### Work instruction
Please restate, exactly as they appear, only the lines from the one that contains "950x387 pixels." to the final line of the entries, with no pictures.
Segment Open
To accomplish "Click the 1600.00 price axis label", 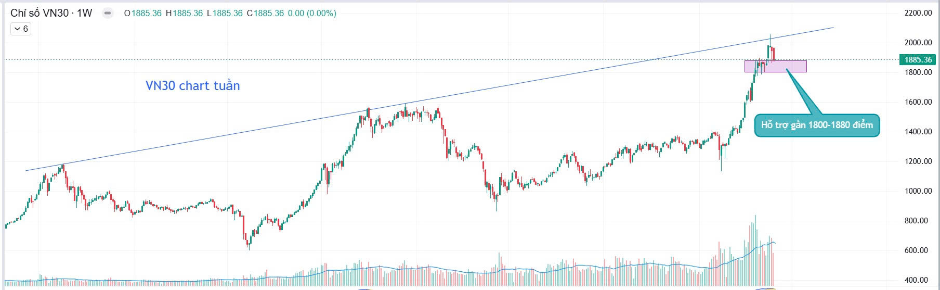I will 918,102.
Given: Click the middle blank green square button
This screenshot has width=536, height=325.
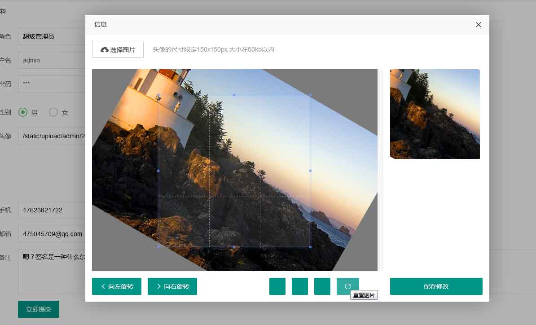Looking at the screenshot, I should point(300,286).
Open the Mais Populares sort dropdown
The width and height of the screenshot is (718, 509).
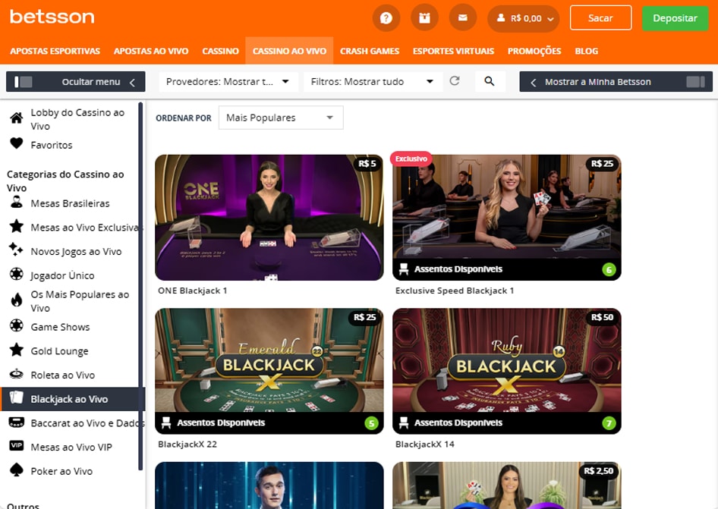[280, 118]
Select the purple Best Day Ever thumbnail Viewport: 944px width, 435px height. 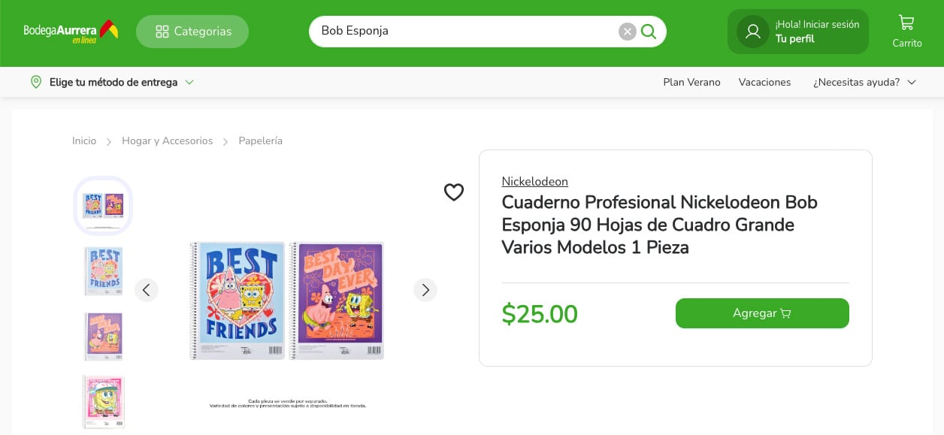coord(103,336)
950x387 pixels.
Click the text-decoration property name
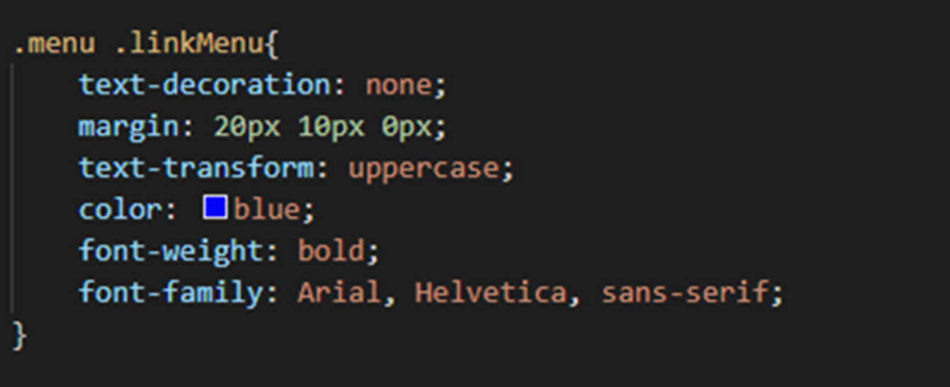tap(205, 86)
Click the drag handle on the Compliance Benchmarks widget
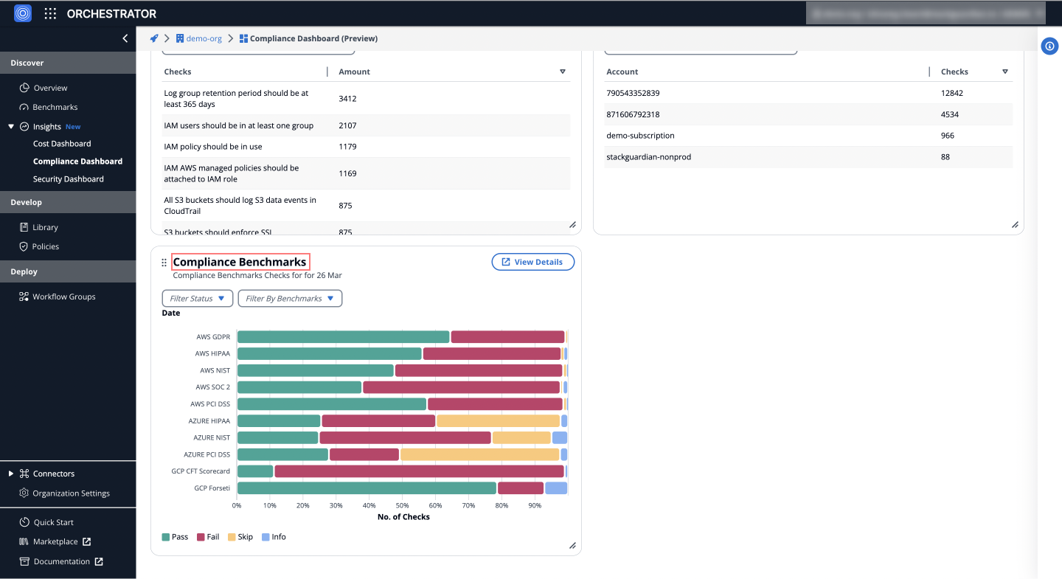 pos(162,262)
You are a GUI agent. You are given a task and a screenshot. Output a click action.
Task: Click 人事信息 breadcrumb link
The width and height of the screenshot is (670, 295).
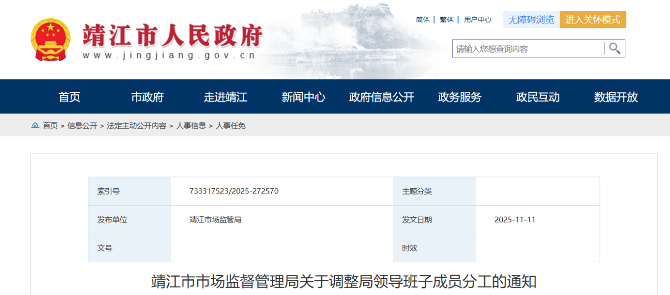click(191, 126)
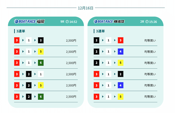Click 2,500円 in Fukuoka's 3-1-2 row
The image size is (175, 113).
(71, 41)
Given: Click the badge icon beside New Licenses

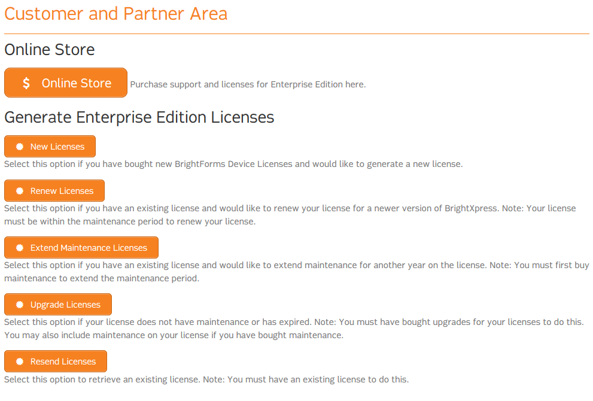Looking at the screenshot, I should [20, 147].
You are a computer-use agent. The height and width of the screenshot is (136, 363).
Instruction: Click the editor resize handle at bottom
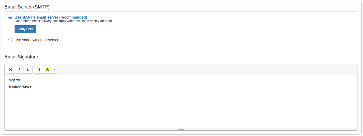pyautogui.click(x=181, y=129)
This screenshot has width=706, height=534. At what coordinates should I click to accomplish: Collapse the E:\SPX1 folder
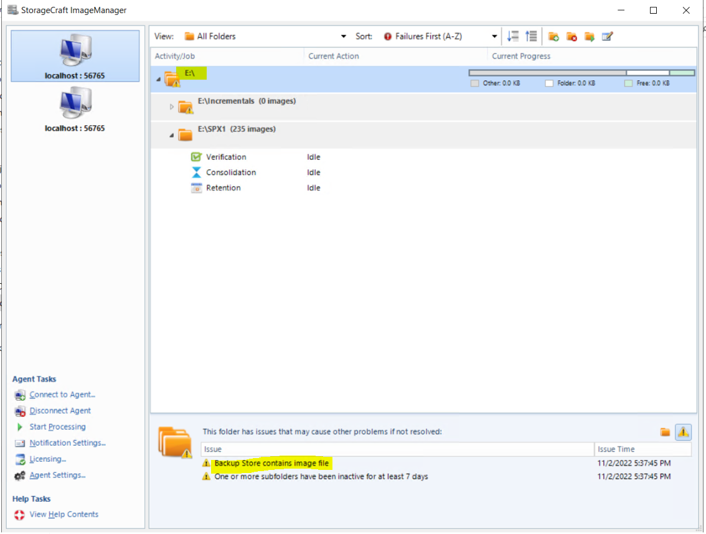172,134
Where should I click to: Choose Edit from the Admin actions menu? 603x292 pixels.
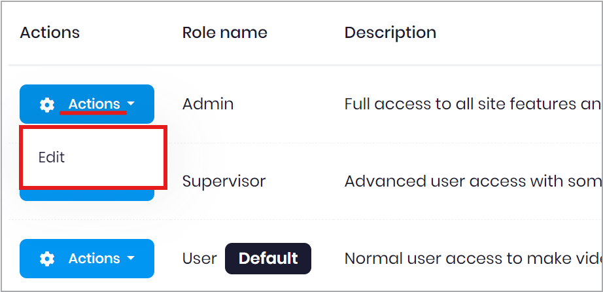pos(52,158)
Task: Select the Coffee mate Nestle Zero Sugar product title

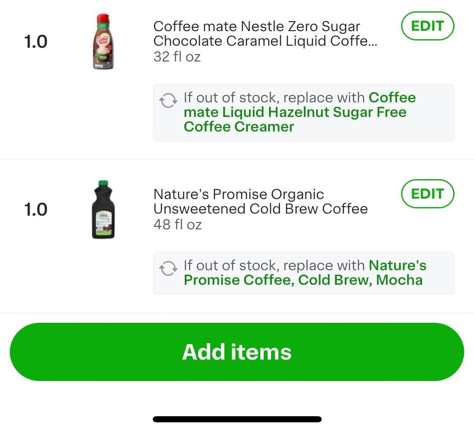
Segment Closed
### Exercise output
950x387 pixels.
Click the text-decoration property name
tap(205, 86)
Click the drag handle on the Compliance Benchmarks widget
 pos(162,262)
You are a GUI agent. You are given a task and a screenshot. Output a click action.
Task: Click 人事信息 breadcrumb link
The width and height of the screenshot is (670, 295).
click(191, 126)
Click 2,500円 in Fukuoka's 3-1-2 row
The image size is (175, 113).
(71, 41)
Given: Click the badge icon beside New Licenses

Looking at the screenshot, I should [20, 147].
You are a computer-use agent. The height and width of the screenshot is (136, 363).
Instruction: Click the editor resize handle at bottom
pyautogui.click(x=181, y=129)
This screenshot has width=706, height=534. At what coordinates should I click to accomplish: Collapse the E:\SPX1 folder
172,134
Where should I click to: Choose Edit from the Admin actions menu? 603x292 pixels.
pos(52,158)
Task: Select the Coffee mate Nestle Zero Sugar product title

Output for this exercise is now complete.